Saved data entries
↓
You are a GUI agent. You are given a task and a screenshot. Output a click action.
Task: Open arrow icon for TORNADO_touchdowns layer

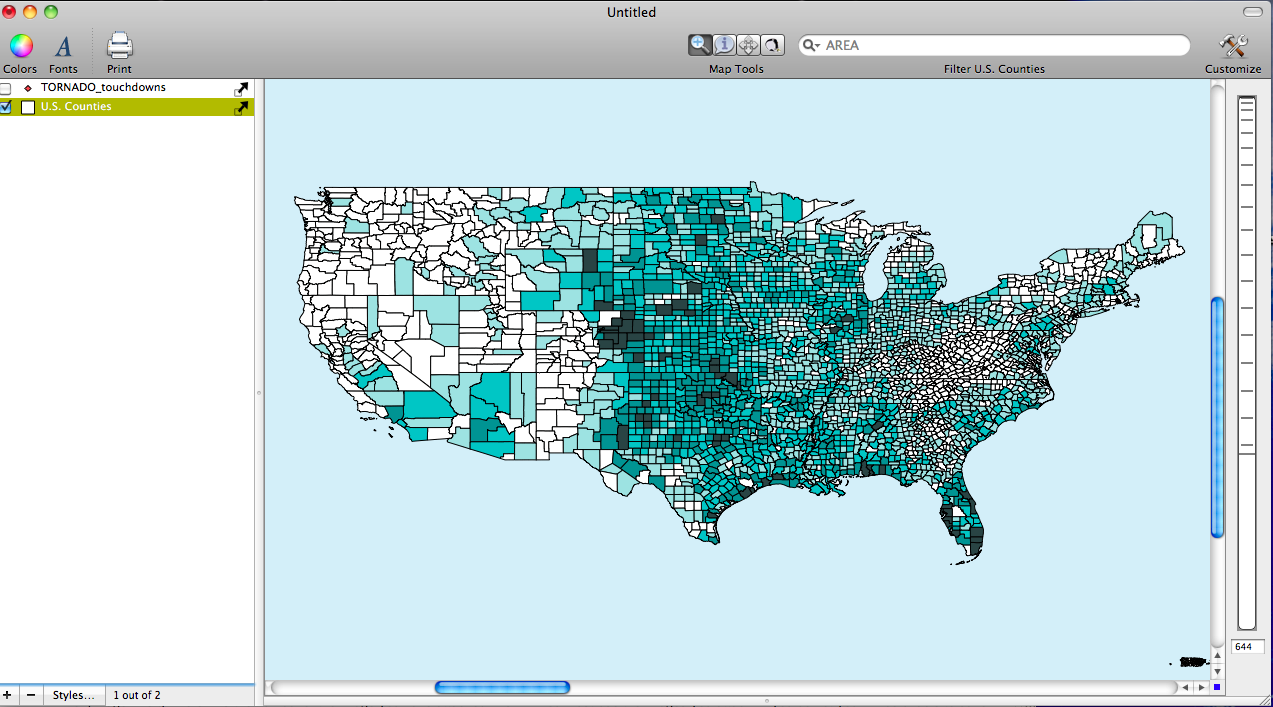pyautogui.click(x=241, y=89)
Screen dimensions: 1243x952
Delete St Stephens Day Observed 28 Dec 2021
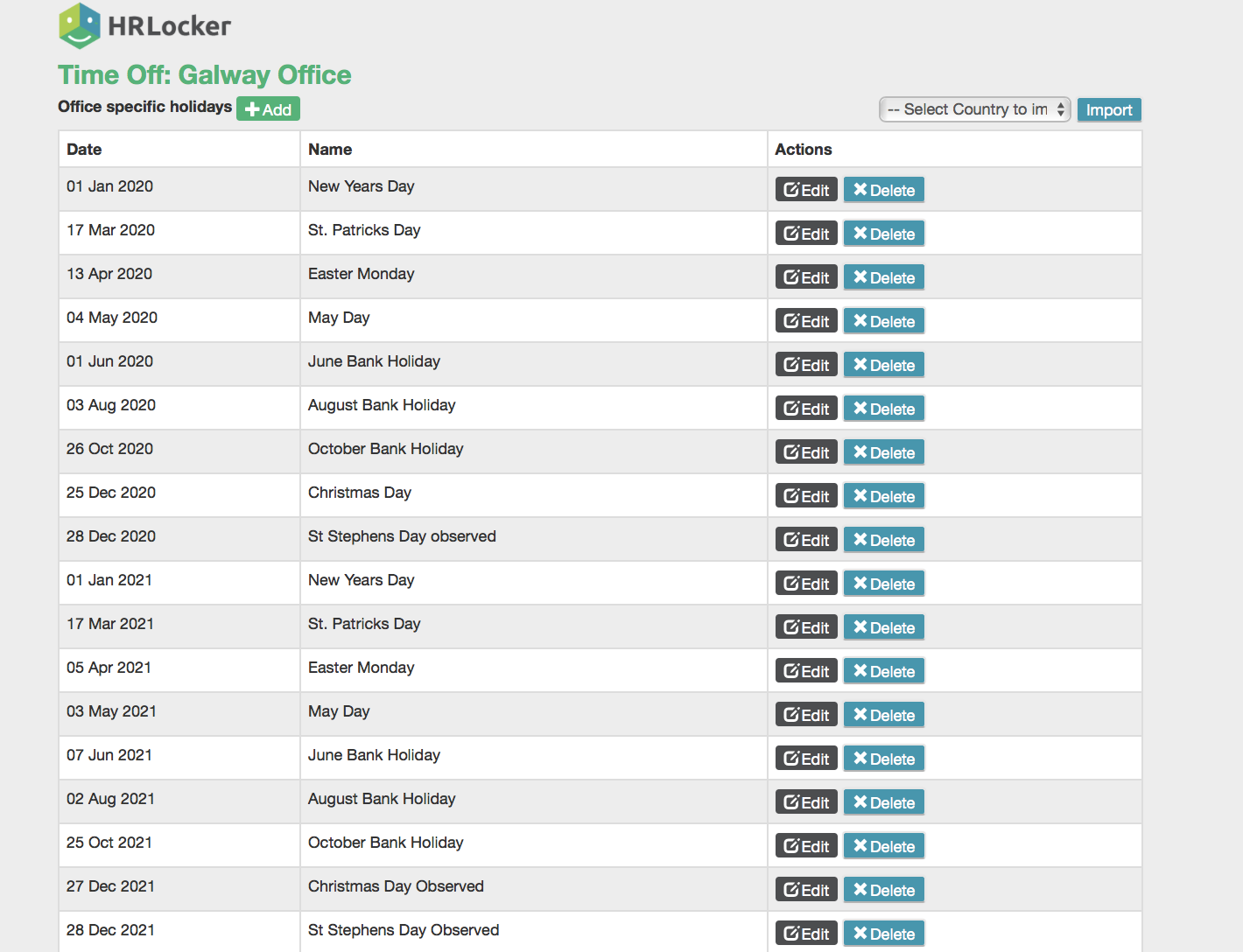pos(884,934)
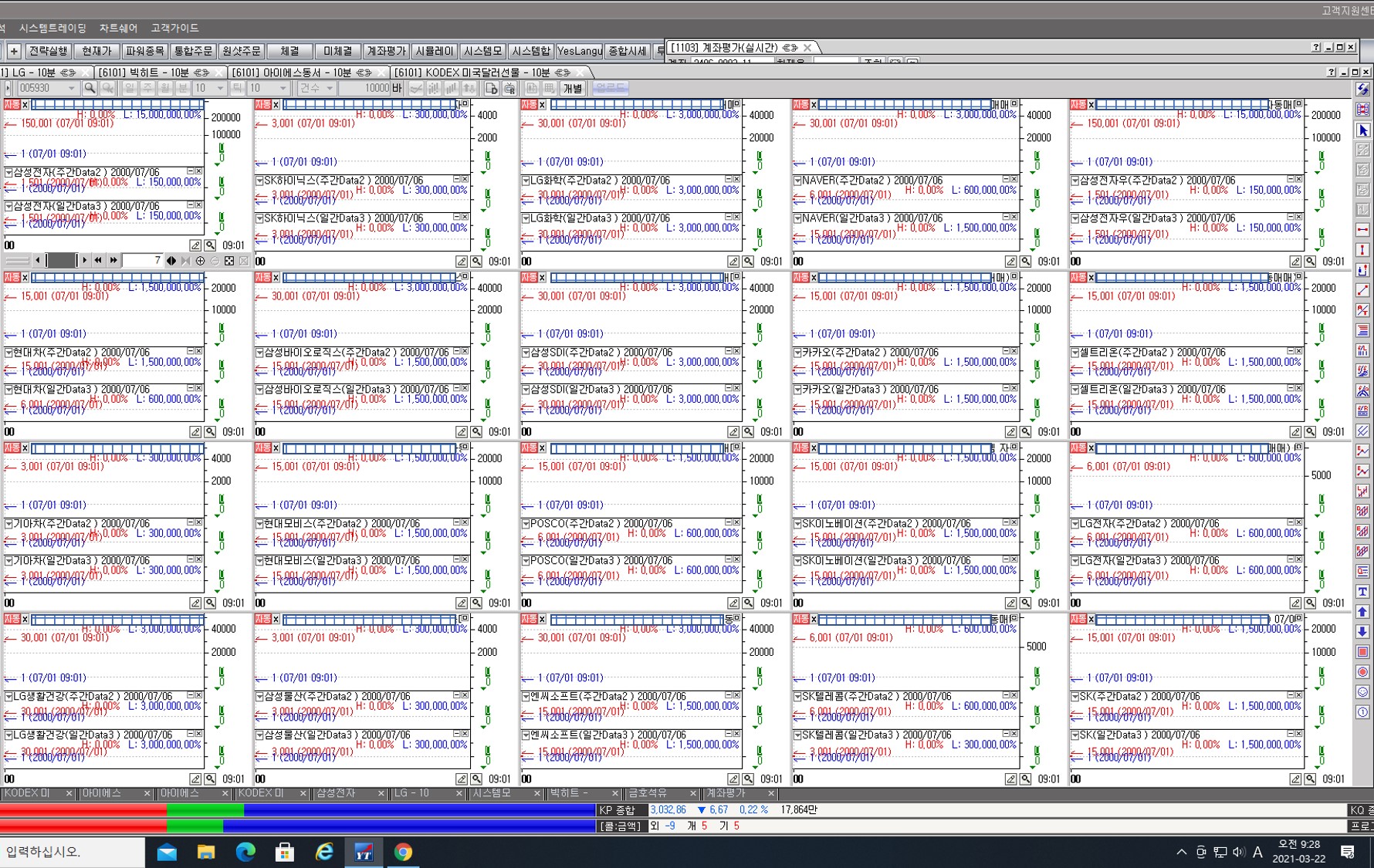The width and height of the screenshot is (1374, 868).
Task: Select the diagonal trend line drawing tool
Action: [1362, 290]
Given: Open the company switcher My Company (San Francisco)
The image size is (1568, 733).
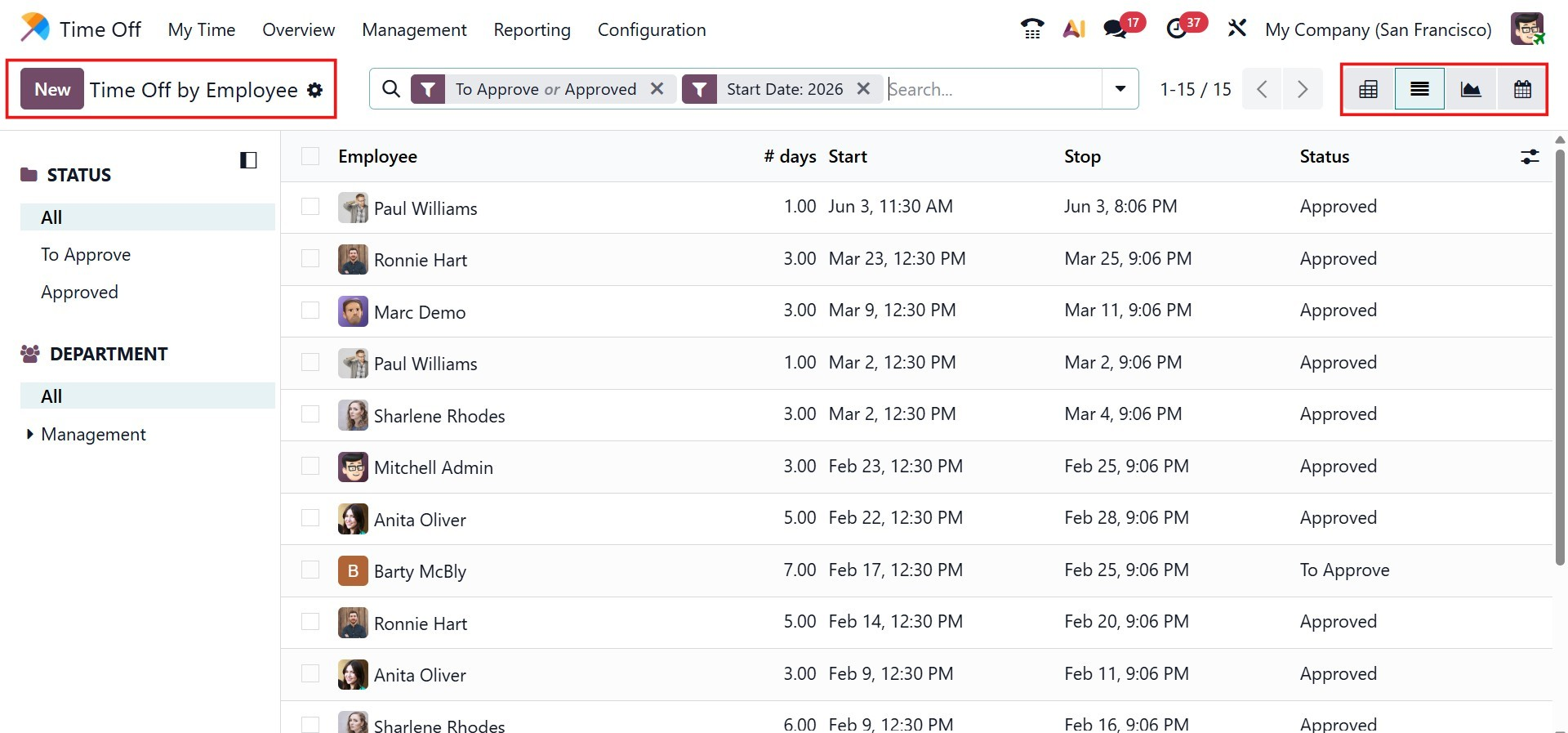Looking at the screenshot, I should click(x=1378, y=30).
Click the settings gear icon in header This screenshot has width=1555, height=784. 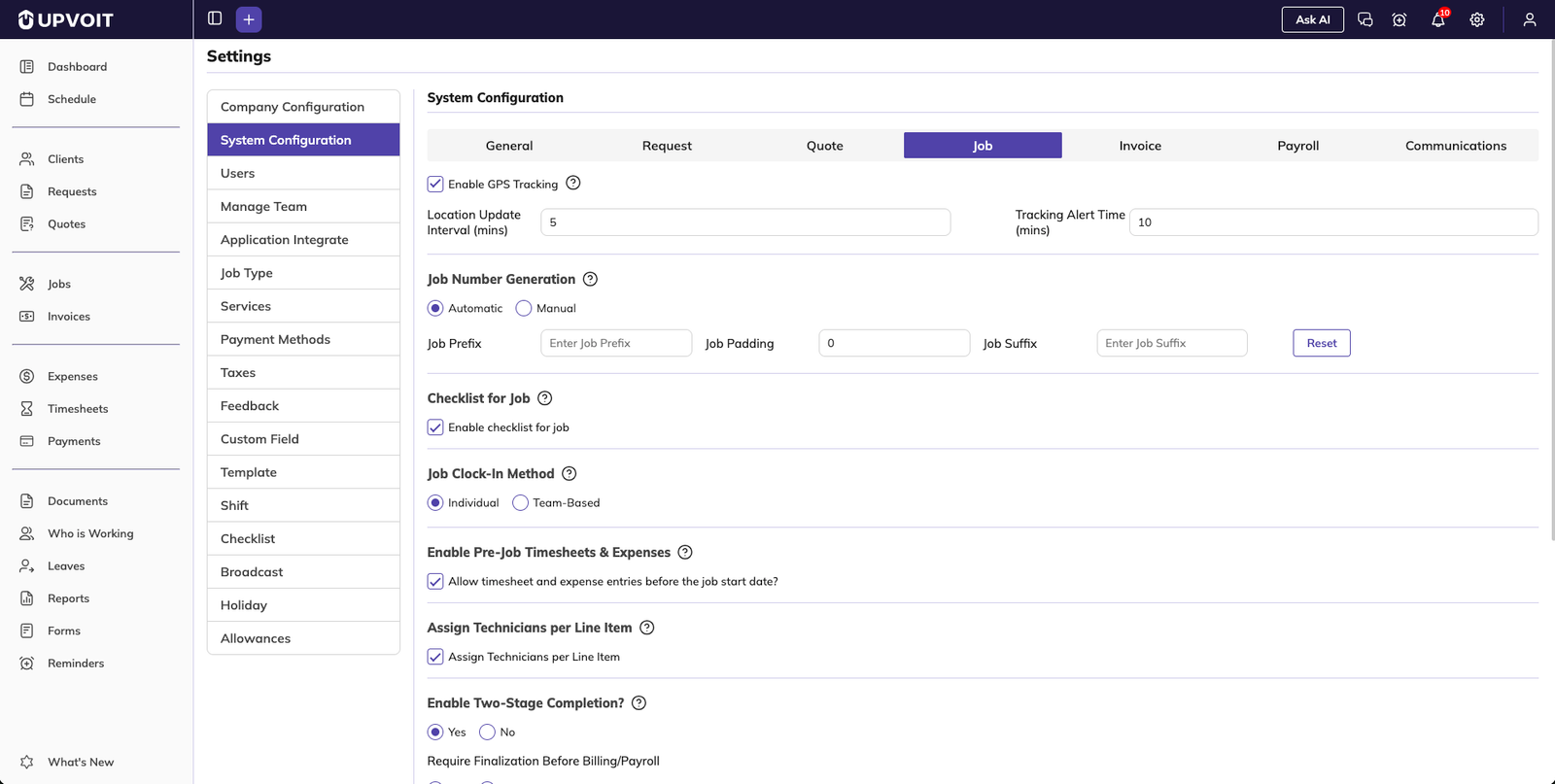pyautogui.click(x=1476, y=19)
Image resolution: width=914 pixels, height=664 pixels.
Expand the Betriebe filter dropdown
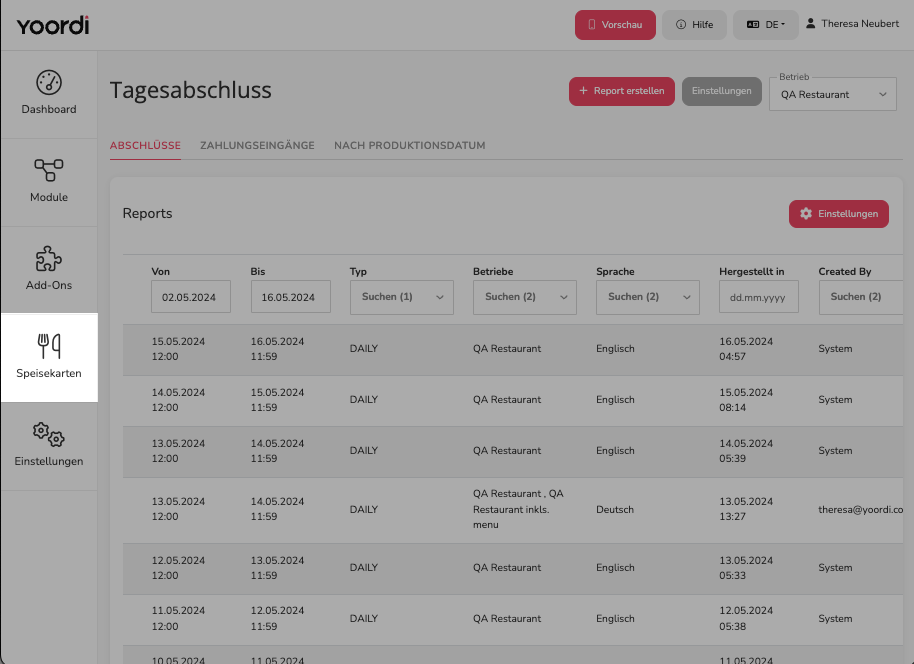tap(525, 297)
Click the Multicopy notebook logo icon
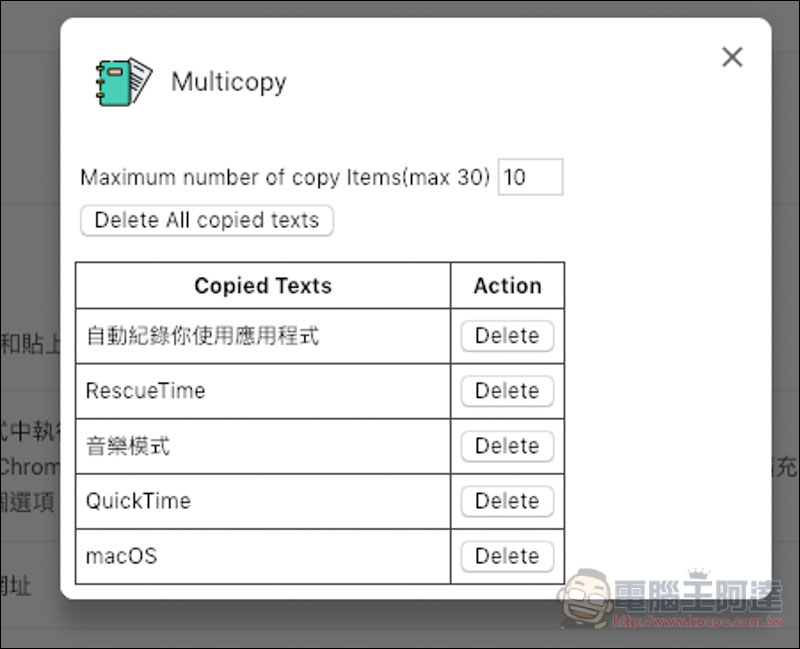 pyautogui.click(x=124, y=82)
↑
What you need to do
Your answer must be the lines from the line containing "Image resolution: width=914" through the final line of the data, written out exactly, both ends included and pictures left out.

Written solution
Image resolution: width=914 pixels, height=664 pixels.
Expand the Betriebe filter dropdown
tap(525, 297)
Click the Multicopy notebook logo icon
 pyautogui.click(x=124, y=82)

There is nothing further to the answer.